Set in the psychedelic heart of the ’60s, Hair is equal parts light and darkness, and Actors Cabaret of Eugene is the perfect troupe to eke out the show’s difficult tension between social chaos and communal frolic. Under direction of the wildly talented Mark VanBeever, this “American Tribal Love-Rock Musical” comes alive on stage: the colorful, ramshackle set captures the woodsy urban slouch of San Francisco in the Summer of Love, and a live band gives the infectious music numbers an edge.
The large ensemble cast is all-in on this one, bringing mortal weight to wrenching set pieces like the Vietnam War fugue “Three-Five-Zero-Zero,” one of the highlights of the show. VanBeever and crew strike an affecting balance among the shifting social forces underlying Hair, which is more memorial than celebration. This is not to say that the musical is dark and dreary; rather, this production achieves the difficult task of contextualizing the ’60s, which, even from this distance, look a bit more chain link than daisy chain.
And lest we also forget that the Summer of Love faded into the Winter of Our Discontent, University Theatre’s challenging production of John Guare’s Landscape of the Body provides a stark portrait of New York City in the mid-’70s — an era of discord and dissolution that birthed punk, disco, Son of Sam and Deep Throat. On its surface a simple murder mystery, this play, aptly directed here by Jean Sidden, becomes a time-tripping meditation on the psycho-social currents in American culture that lead to mass despair and homicidal confusion.
Rebecca Lee is wonderful as Betty, a mousy woman who travels with her son Bert (Chris Daniels) to NYC to fetch her sister, Rosalie (Anne Lupi), and bring back to her family in Maine. Rosalie, however, is soon killed in an accident, and Betty — in a sort of Patricia Highsmith-David Lynch twist — assumes her identity as a porn actress. As Betty is pursued and harangued by one Detective Holahan (Chris Fuglestad), the play knocks gently at the fourth wall, as the audience comes to see the very circumstances that both blind and compel the characters on stage.

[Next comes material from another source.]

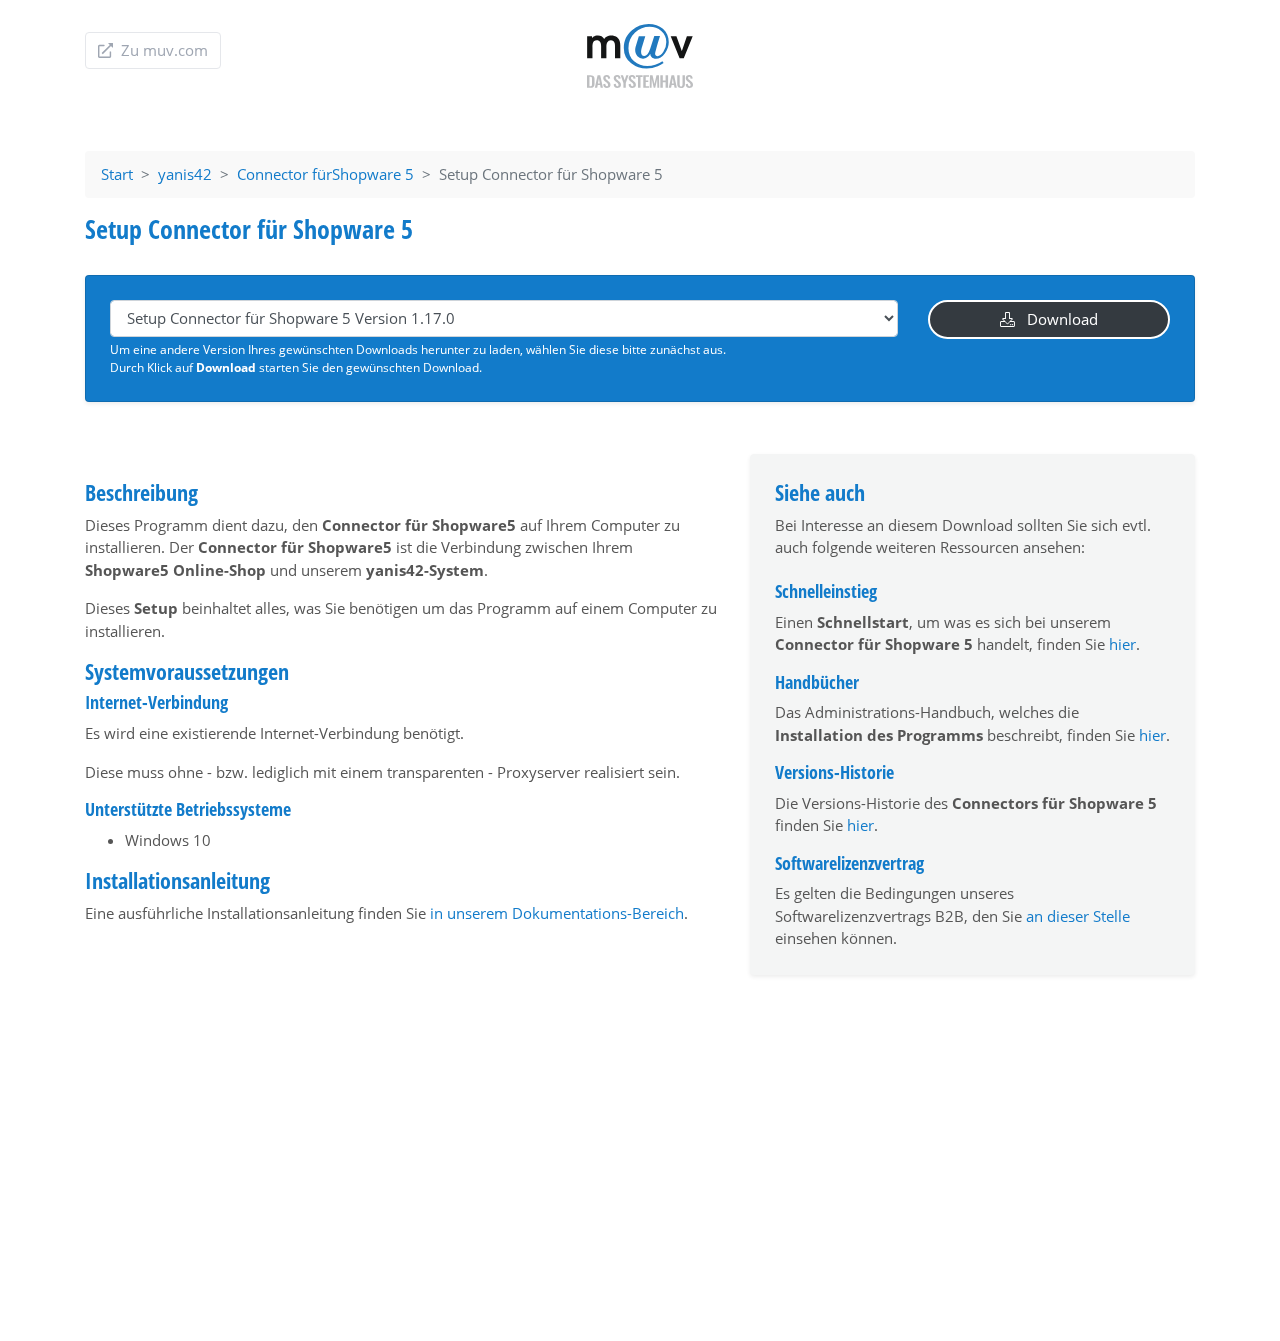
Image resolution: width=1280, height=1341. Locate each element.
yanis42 (185, 174)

Taken together, this pair of production — Hair, a hippie story with a sad ending, and Landscape of the Body, a sad story that finishes on a promising note — provides an intriguing glimpse into the irregular heartbeat and clogged arteries of the American Dream as it beat on late last century, full of love, hate and hope, however faltering. And the beat goes on.
Hair runs through Feb. 15 at Actors Cabaret of Eugene. Landscape of the Body runs through Feb. 2 at University Theatre.